There, now I’ve told you.

Think of the plastic I’m trying not to buy, and the cheese I’ve saved from certain death. Can I have my halo now?

IMG_2445

Develop a leaf

•July 5, 2018 • 1 Comment

Hearsay on Hersey

•March 11, 2018 • 3 Comments

I just met, or rather re-met a woman whose last name is Hersey.

“As in John?” I asked. It’s my reflex to help me memorize names.

“Well, yes and no. My ex’s name’s John, too, but no relation…”

We were seated at a convivial table at Sorella, the reputed center of the universe according to some. It’s become the center of my week, Saturday night over pasta and fat sausage. Live music makes it extra memorable (if difficult to hear conversation).

I told her that I’d remember her name better if we talked about a Meaningful topic. I chose the topic: why I’m not going to even try to watch any more “The Fall” (scary British crime serial, starring a horny woman detective and a very sick psycho-killer).

I realzied that even though I survived “Homeland” intact (psychically), it would be harder with the other show, recommended by a different friend.

To  watch repeated murder and rape washes the brain (at least MY brain) in frightening images and actions that are probably indistiguishable with actual events. In other words, my tired old brain would treat those things as if they’d happened to me, and this has no redeeming social value (remember that term?).

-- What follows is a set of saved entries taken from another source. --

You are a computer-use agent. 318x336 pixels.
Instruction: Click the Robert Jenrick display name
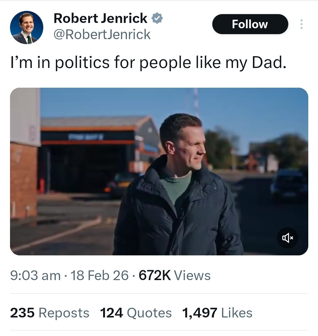pyautogui.click(x=100, y=19)
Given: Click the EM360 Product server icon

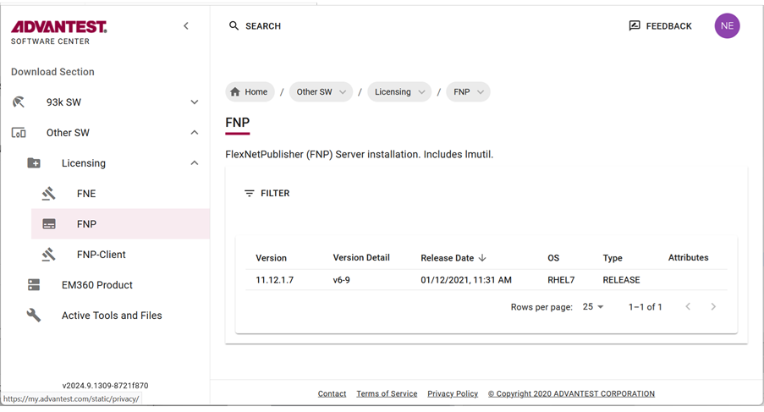Looking at the screenshot, I should pyautogui.click(x=34, y=285).
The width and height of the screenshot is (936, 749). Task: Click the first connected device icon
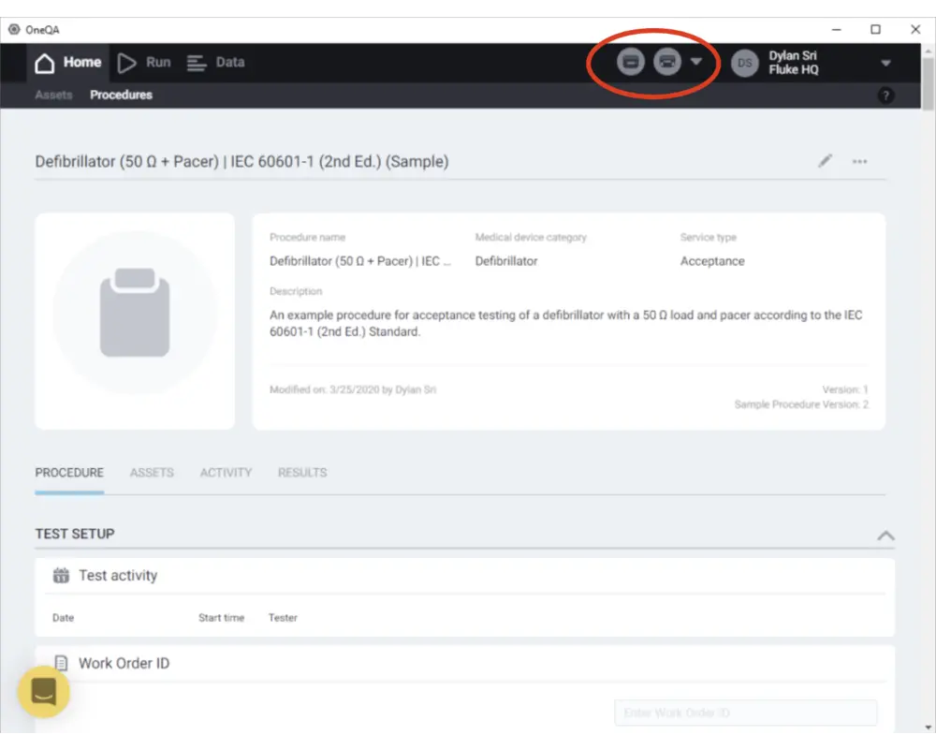631,63
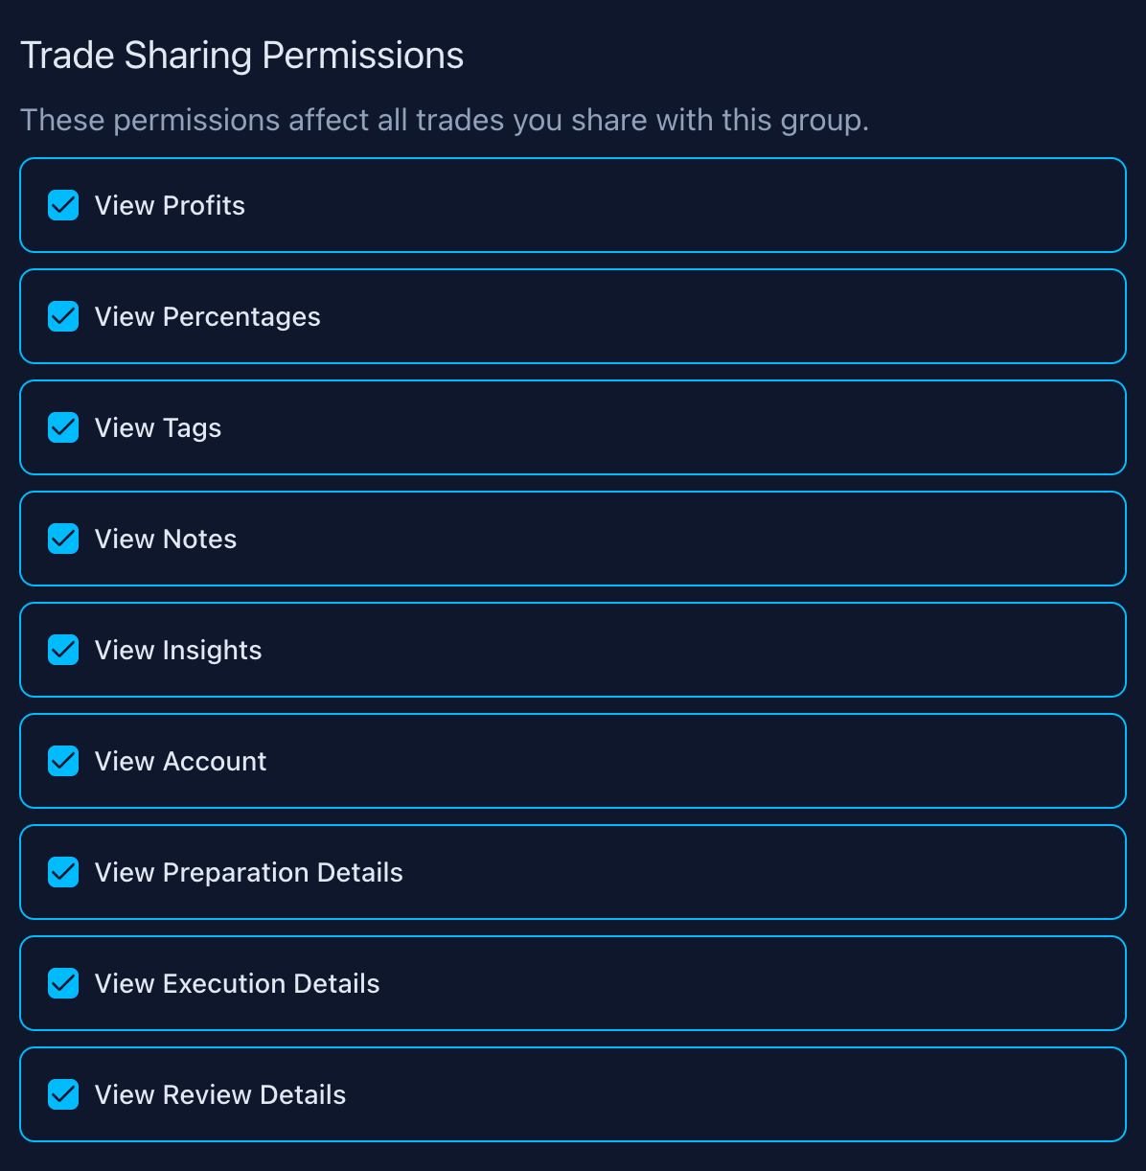Turn off the View Insights checkbox
Viewport: 1146px width, 1171px height.
click(x=63, y=650)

And the idea that tens of thousands are glued to such content is a little unsettling, too. It’s probably like porn, and you become inured.
ANYWAY THIS ISN”T WHAT I WANTED TO WRITE ABOUT!

I wanted to share what I read as soon as I tipsily pedaled home last night:

The story that ran in the New Yorker in 1946 by the other John Hersey. That epic piece filled the magazine. The editors kept its identity under wraps: only 3 peple at the magazien knew what they were going to print that summery week. The cover featured a bird’s eye view of a park full of people enjoying a fine day.

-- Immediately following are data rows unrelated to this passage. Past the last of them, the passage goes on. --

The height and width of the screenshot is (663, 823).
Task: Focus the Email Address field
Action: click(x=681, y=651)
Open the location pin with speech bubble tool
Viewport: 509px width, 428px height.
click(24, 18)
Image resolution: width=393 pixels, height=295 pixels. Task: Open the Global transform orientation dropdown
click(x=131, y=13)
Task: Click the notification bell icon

I have had time to reflect on something I gave nearly no thought to: why I decided to learn Japanese.
It wasn’t for the manga, the culture, the style. As they say in Japan, “ううん” (huh-uh, as in NO).

It was… to honor the people themselves, despite the near-impossibility of communication with them someday.

I’d truly planned on getting over there, and ‘converting’ a few dozen women to wombatinesss.

To the freedom, silliness, healthiness of pure joy riding, away from cars. I still believe personal transpo via automobile is an incalculable harm to the planet and its inhabitants. This blog was and is my “Phelantine” to two wheel self propulsion.

But I thought I’d tack on some Social Redemption as well.